The next morning dawned grey and cold, and Danny had just entered the crime lab when Lindsey came up to him, a sheaf of papers in her hand.

"Danny," she said, handing him the papers, "Our vic in the apartment yesterday," she began, and Danny nodded, scanning the files,

"I looked up the daughter, and found out she's got a record on file for animal neglect, and has been arrested once in New Jersey on suspicion of elder abuse." Danny gave a low whistle.

"Any idea where we can find this.." he read the name off the file, "Andrea Medford?" he asked, and Lindsey nodded.

"She's in a half-way house on Long Island. Apparently, she had a little bit of a drug problem, and that was part of the conditions of her probabtion for neglect," Lindsey explained.

"Maybe we should pay her a visit," Danny suggested, just as Sid walked up to them.

"You ready for cause of death on your cat-man?" he asked, and the CSI's turned to him.

"Sure," they said, almost in unison.

The ME beconed to them with a gloved hand, indicating for them to follow him to autopsy. Once there, they stood next to the steel gurney upon which the old man's body lay.

"His name is Robert Medford, according to his driver's liscense," Sid said, and picked up a plastic container from the tray beside him.

Inside was what looked to be a piece of greyish white brain matter.

"I took a biopsy of his brain," Sid began, turning the container back and forth as they looked on.

"Mr. Medford may very well be a victim of 'mad cat disease,' if you will," he said, and Lindsey and Danny exchanged looks.

"Don't you mean mad cow?" Danny asked, and Sid raised an eyebrow, placing the container back on the tray.

"Variant Creutzfeldt-Jakob disease, or VCJ, affects the brain tissue and causes a Swiss cheese-like appearence. I'd just read up on a particular strain, Feline Spongiform Encephalopathy, that affects cats. There were dead cats in the apartment, right?" He asked, and Danny nodded.

"You didn't happen to notice any of the other cats acting strangely, did you? Unsteadiness, slobbering, signs of neurological problems?" He questioned again, and Lindsey gasped.

She thought back to the emaciated, nearly bald black kitten under the coffee table amidst the squalor of the apartment where Robert Medford died. The poor animal had stared back at her with fear, desperation and pleading in his eyes, and she'd felt a pang of pity at the sight of him. She thought hard, trying to remember if he had behaved strangely.

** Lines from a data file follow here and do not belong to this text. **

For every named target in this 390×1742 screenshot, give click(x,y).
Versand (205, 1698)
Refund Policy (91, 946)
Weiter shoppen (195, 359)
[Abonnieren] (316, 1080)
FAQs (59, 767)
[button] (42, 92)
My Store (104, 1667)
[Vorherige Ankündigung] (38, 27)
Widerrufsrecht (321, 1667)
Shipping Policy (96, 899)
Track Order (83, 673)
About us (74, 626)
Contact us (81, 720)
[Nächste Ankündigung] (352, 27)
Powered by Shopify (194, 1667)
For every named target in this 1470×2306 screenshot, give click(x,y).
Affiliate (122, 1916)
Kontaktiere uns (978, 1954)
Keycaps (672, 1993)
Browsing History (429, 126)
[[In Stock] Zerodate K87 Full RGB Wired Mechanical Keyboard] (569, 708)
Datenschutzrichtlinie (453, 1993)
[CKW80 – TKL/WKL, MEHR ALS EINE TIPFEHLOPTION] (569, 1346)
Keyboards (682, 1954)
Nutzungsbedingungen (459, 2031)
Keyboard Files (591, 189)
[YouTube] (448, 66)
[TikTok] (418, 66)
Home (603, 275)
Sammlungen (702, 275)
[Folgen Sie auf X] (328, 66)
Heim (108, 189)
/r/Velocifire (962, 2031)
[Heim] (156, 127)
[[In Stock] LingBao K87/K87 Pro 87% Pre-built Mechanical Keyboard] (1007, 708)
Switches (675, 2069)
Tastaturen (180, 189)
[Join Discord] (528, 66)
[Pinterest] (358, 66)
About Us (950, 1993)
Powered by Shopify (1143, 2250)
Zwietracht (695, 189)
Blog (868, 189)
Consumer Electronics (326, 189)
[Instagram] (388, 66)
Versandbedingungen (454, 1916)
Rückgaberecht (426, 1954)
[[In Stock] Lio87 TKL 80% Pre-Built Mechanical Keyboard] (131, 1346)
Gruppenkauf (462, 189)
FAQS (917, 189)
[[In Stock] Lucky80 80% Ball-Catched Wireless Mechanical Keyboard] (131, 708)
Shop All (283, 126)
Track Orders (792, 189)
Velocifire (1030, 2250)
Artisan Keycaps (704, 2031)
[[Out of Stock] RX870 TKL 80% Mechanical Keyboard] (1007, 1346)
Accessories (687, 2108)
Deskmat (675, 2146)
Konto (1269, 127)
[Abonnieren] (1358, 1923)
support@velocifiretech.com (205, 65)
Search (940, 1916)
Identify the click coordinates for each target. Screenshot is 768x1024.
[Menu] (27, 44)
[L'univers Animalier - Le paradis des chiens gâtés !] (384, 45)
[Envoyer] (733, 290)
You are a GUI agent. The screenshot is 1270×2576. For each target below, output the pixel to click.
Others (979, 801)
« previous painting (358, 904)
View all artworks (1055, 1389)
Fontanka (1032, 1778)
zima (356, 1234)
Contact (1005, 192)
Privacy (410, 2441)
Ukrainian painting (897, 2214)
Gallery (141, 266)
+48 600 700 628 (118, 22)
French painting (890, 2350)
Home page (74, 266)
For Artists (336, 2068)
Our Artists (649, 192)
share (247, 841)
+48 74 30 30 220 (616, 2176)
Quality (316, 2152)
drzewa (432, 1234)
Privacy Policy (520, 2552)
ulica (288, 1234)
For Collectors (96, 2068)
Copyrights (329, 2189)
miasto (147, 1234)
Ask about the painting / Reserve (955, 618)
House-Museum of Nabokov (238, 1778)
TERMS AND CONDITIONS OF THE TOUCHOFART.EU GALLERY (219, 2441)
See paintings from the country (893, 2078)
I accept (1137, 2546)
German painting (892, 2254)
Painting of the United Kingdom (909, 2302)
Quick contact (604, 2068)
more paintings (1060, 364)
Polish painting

"The kitten I saw under the table, Danny," she turned to him, but he just shook his head.

"What kitten?" He asked, frowning.

Lindsey waved an impatient hand at him and turned to Sid.

"He was so thin and bald; I don't remember him acting odd, but I didn't sit and watch him, either." She said, and Sid nodded.

"I'm going to need that cat, if he's not already been euthanised," the ME said.